The full role of Participants will be reviewed at each biennial meeting.

7.2 Management

The Programme will be co-ordinated by the Participants. The Participants will arrange for the implementation of the Programme within the framework of the stated objectives. On a biennial basis the Participants will elect a Chairman and Vice-Chairman and appoint a Co-ordinator. The Chairman and Vice-Chairman plus three other persons representing the Participants shall form the Executive Committee.

7.3 Executive Committee

The Executive Committee will be responsible for the management of the Programme within the guidelines set at the meeting of Participants, and will provide guidance and support to the Coordinator.

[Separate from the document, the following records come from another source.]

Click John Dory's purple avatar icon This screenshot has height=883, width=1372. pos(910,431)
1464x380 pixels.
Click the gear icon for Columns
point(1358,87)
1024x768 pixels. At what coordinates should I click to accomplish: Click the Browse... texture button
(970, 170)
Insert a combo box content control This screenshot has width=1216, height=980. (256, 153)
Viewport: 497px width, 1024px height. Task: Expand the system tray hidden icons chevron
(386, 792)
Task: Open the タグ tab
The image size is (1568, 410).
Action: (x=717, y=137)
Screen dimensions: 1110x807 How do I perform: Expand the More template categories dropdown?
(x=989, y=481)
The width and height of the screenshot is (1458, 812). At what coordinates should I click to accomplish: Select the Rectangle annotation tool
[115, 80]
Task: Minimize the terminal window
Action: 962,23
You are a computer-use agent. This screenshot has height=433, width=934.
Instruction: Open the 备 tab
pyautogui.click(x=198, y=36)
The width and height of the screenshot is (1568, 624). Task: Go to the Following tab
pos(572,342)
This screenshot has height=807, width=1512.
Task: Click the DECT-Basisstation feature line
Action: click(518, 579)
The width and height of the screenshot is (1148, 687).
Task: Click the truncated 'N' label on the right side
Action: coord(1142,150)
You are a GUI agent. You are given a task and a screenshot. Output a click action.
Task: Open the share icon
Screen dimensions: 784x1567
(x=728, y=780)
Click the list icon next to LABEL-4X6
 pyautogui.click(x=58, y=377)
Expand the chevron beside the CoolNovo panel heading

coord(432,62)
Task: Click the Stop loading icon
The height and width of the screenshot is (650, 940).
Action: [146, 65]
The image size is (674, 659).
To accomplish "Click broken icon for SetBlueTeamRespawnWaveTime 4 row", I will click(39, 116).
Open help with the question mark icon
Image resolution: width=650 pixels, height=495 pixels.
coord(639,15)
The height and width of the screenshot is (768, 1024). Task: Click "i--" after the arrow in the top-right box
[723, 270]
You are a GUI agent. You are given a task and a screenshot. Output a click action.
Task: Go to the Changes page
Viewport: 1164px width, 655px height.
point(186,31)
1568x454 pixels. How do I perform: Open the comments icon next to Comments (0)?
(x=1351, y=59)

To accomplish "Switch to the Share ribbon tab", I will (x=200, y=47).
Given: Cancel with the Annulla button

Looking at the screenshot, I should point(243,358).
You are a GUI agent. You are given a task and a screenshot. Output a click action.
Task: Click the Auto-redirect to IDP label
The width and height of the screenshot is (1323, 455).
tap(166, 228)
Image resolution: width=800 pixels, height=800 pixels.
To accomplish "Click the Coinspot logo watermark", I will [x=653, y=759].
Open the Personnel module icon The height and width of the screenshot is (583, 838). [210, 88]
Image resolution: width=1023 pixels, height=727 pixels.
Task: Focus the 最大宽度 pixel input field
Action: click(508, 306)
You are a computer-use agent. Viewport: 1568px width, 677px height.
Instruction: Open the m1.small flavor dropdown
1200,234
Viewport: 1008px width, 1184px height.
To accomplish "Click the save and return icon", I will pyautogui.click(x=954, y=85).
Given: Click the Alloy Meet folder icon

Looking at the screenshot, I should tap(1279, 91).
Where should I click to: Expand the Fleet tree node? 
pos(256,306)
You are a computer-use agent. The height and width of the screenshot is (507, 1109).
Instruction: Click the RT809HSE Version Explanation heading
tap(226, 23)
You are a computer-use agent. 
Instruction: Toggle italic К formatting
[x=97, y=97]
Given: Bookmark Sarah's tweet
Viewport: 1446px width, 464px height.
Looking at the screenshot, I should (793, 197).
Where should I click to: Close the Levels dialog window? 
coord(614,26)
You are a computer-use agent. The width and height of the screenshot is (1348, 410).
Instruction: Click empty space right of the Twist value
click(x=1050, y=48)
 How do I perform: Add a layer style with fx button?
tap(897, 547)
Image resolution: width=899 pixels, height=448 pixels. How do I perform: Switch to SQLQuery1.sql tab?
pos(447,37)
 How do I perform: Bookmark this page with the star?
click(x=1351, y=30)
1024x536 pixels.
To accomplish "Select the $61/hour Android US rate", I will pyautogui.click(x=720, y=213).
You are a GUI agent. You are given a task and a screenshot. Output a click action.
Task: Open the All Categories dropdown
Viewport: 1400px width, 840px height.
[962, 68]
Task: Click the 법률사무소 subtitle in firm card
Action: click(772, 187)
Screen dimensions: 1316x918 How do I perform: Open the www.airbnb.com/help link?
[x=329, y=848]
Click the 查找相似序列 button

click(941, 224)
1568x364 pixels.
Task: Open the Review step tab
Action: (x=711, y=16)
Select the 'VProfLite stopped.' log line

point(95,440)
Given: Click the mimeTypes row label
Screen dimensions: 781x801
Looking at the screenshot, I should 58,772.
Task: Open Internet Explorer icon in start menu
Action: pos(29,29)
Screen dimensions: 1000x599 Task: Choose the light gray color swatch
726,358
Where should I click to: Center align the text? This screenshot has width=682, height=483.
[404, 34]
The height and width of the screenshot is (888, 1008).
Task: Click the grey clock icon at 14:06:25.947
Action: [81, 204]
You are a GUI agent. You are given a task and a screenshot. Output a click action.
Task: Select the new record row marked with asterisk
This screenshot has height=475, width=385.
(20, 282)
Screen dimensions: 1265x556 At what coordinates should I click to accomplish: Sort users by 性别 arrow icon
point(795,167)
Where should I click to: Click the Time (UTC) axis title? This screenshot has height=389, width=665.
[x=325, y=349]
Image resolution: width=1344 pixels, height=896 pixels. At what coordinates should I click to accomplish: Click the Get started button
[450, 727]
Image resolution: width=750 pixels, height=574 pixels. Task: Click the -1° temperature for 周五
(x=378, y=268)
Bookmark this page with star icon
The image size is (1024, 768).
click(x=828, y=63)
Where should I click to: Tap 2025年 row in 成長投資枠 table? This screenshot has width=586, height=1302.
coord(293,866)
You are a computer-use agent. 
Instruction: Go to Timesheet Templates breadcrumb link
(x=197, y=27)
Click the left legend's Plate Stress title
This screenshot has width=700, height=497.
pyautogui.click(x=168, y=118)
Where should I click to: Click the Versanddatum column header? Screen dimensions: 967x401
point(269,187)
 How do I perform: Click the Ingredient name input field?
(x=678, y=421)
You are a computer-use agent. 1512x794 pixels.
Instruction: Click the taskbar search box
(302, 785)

The Executive Committee will share responsibility with the Co-ordinator for encouraging participation in the IPAB, and liaising with principal investigators of individual buoy programmes and with international organisations. During inter-sessional periods however, the Co-ordinator will act as the focal point for matters related to the operation of the Programme.

7.4 Co-ordinator

Specific responsibilities and duties of the Co-ordinator are contained in Annex 1, Terms of Reference for the Co-ordinator of the WCRP International Programme for Antarctic Buoys.

7.5 Funding Provisions

The Programme will be self-sustaining, supported by contributions in the form of equipment, services (such as communications, deployment, archiving, co-ordination, scientific or technical advice) or monetary contributions. As necessary, the Participants shall establish a budget and make appropriate provisions for the management of this budget in order to implement the Programme. Other funding arrangements made between Participants will be recognised as contributions to the IPAB if they further the objectives of the Programme.

7.6 Programme Review

The management structure and operation of the Programme shall be reviewed at the Participants’ Meetings.


8. Meetings

A biennial meeting of the Participants will be held at a time and location to be determined by them.